> **Work task**: Your answer should be one number: how many lines of the records hold the string "琴瑟琵琶".

(Stored dataset items)
_ _ _
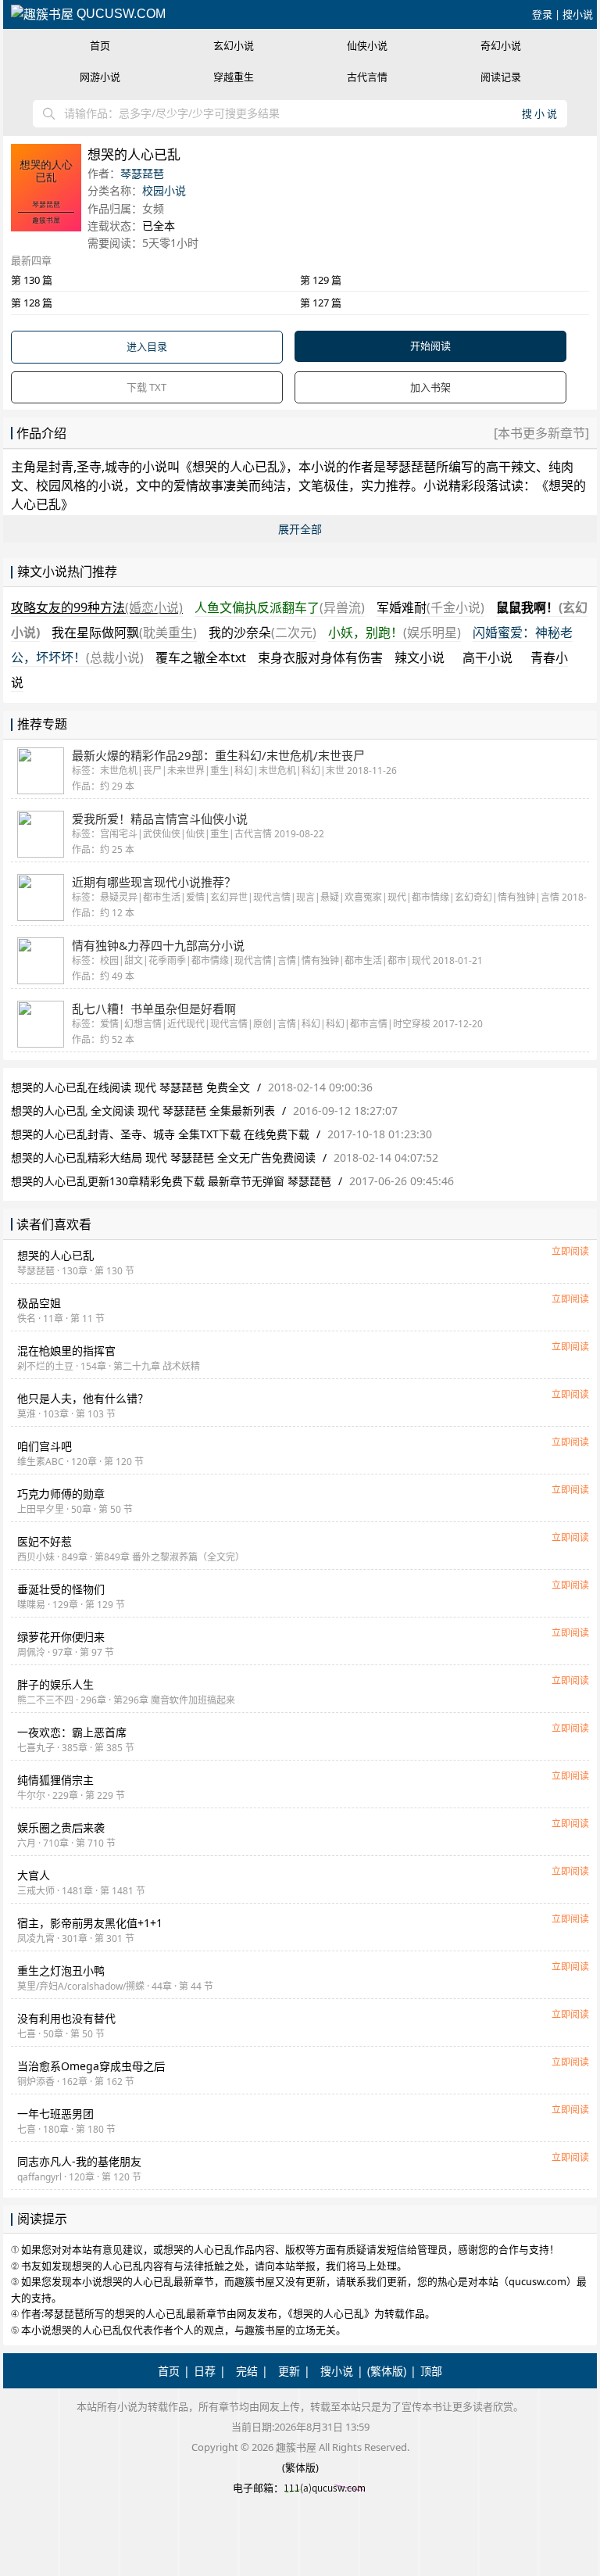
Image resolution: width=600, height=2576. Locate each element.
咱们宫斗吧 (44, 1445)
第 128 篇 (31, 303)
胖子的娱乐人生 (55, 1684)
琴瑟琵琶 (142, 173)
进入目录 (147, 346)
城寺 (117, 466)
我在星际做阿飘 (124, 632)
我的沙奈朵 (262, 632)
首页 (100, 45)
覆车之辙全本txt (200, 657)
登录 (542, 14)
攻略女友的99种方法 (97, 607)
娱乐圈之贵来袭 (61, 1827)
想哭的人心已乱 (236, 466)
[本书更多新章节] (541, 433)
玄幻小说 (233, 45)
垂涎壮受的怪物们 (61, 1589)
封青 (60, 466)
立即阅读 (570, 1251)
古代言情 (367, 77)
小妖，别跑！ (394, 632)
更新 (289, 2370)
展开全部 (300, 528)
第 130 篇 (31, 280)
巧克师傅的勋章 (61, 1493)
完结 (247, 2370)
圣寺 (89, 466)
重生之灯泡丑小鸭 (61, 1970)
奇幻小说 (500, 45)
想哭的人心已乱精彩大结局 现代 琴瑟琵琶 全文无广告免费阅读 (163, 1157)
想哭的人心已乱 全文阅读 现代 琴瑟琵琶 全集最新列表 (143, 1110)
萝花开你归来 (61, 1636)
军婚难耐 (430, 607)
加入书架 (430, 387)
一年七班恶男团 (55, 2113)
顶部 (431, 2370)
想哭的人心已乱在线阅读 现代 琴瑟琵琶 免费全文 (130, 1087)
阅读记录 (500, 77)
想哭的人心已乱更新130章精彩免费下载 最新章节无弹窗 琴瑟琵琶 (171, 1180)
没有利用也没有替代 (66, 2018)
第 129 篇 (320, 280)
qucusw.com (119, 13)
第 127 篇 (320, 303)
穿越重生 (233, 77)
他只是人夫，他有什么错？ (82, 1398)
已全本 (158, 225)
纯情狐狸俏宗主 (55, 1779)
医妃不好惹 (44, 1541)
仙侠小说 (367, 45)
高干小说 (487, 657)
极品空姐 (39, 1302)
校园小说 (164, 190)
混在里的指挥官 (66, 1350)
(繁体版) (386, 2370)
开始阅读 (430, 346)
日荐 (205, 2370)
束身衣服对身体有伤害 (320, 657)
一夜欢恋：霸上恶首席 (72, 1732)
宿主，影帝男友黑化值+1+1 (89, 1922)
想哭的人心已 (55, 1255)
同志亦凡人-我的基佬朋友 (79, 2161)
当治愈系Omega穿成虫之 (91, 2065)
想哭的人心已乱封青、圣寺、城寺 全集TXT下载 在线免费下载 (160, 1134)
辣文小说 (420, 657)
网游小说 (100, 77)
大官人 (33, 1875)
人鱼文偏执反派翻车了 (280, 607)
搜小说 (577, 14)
_ _ _
> **Reply**: 5